## EXTRACT
++++++++++++++++++++
What Does It Mean To Decriminalize Drugs?

Bella Martin, Sports Editor

In recent months, the decriminalization of drugs has gained national attention due to several states considering new legislation regarding the issue. 

In Jan. 2021, Virginia joined 15 other states and the District of Columbia in legalizing  the use of recreational marijuana. 23 other states have legalized the use of medical marijuana in recent years. 

Then, in Feb. 2021, Oregon became the first state to decriminalize the possession of small amounts of drugs such as methamphetamines and opioids. Instead of receiving punishment through jail time, those found in possession of these categories of drugs would face a $100 fine or a health assessment that could lead to addiction treatment if deemed necessary. Residents in the states passed the ballot measure by a wide margin. 

What does it really mean when states take this legislative action? Drug decriminalization would eliminate criminal penalties for the possession and use of drugs and possession of equipment that could be used to inject drugs, such as syringes or needles and also low-level drug sales.  

According to the Federal Bureau of Investigation’s Uniform Crime Reporting Program, there were 1.5 million drug-related arrests in the United States. More than 86% of these arrests resulted from possession alone. Advocates for drug decriminalization hope that legalization would decrease the number of offenders in prisons and jails across the country. By reducing jail costs and overcrowding, decriminalization has the potential to also reduce the burden placed on police and the criminal justice system. 

Most importantly, the decriminalization of drugs has the potential to curb the opioid epidemic ravaging the country. Starting in 1971, the U.S. government instituted the “war on drugs” under President Richard Nixon. The initiative includes a set of policies and legislation aimed to discourage the use, production and distribution of illegal drugs. However, even with this campaign, the epidemic has continued on. 

According to the U.S. Department of Health and Human Services, over 1.6 million Americans had an opioid use disorder and over 70,000 Americans died from drug overdoses in 2019. With the COVID-19 pandemic, the opioid problem has been exacerbated, as addicts no longer have a variety of treatment options or centers at their disposal.
++++++++++++++++++++
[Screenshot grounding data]

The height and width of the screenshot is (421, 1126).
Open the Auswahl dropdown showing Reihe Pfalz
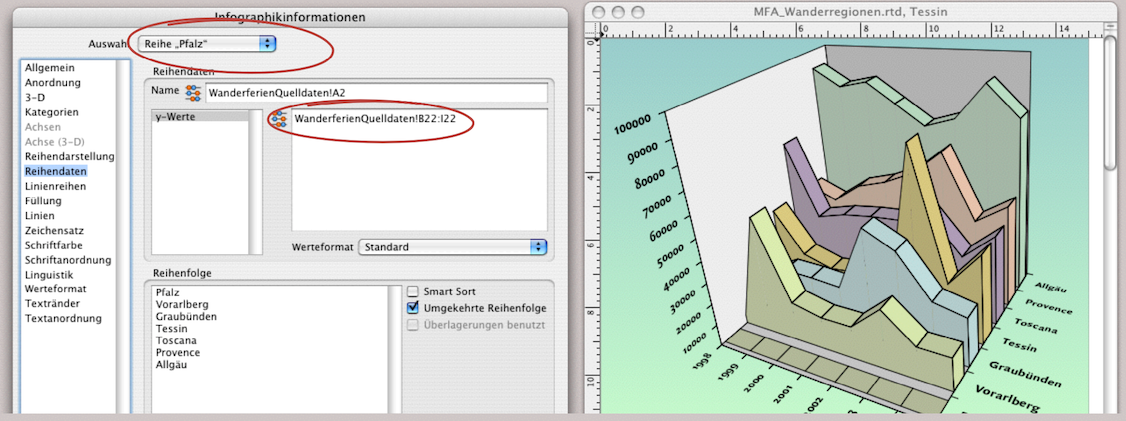tap(208, 44)
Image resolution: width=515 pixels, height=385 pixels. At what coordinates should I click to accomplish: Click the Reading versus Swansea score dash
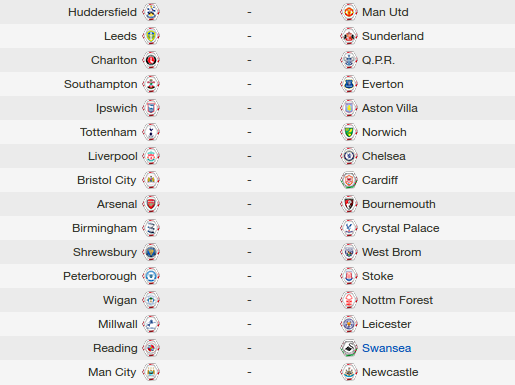249,348
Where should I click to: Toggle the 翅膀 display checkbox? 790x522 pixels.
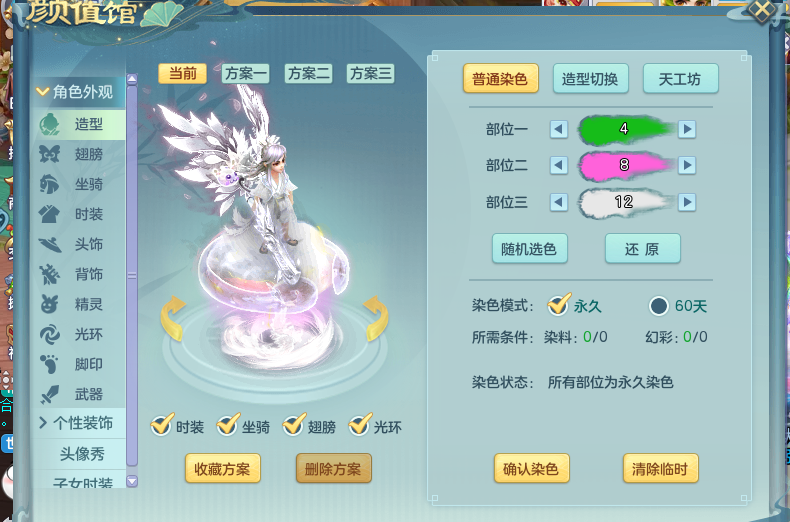pyautogui.click(x=293, y=426)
++++++++++++++++++++
Print the full article on drug decriminalization word for word. These items were drawn from a separate source unrelated to the article.

## ANSWER SECTION
What Does It Mean To Decriminalize Drugs?

Bella Martin, Sports Editor

In recent months, the decriminalization of drugs has gained national attention due to several states considering new legislation regarding the issue. 

In Jan. 2021, Virginia joined 15 other states and the District of Columbia in legalizing  the use of recreational marijuana. 23 other states have legalized the use of medical marijuana in recent years. 

Then, in Feb. 2021, Oregon became the first state to decriminalize the possession of small amounts of drugs such as methamphetamines and opioids. Instead of receiving punishment through jail time, those found in possession of these categories of drugs would face a $100 fine or a health assessment that could lead to addiction treatment if deemed necessary. Residents in the states passed the ballot measure by a wide margin. 

What does it really mean when states take this legislative action? Drug decriminalization would eliminate criminal penalties for the possession and use of drugs and possession of equipment that could be used to inject drugs, such as syringes or needles and also low-level drug sales.  

According to the Federal Bureau of Investigation’s Uniform Crime Reporting Program, there were 1.5 million drug-related arrests in the United States. More than 86% of these arrests resulted from possession alone. Advocates for drug decriminalization hope that legalization would decrease the number of offenders in prisons and jails across the country. By reducing jail costs and overcrowding, decriminalization has the potential to also reduce the burden placed on police and the criminal justice system. 

Most importantly, the decriminalization of drugs has the potential to curb the opioid epidemic ravaging the country. Starting in 1971, the U.S. government instituted the “war on drugs” under President Richard Nixon. The initiative includes a set of policies and legislation aimed to discourage the use, production and distribution of illegal drugs. However, even with this campaign, the epidemic has continued on. 

According to the U.S. Department of Health and Human Services, over 1.6 million Americans had an opioid use disorder and over 70,000 Americans died from drug overdoses in 2019. With the COVID-19 pandemic, the opioid problem has been exacerbated, as addicts no longer have a variety of treatment options or centers at their disposal.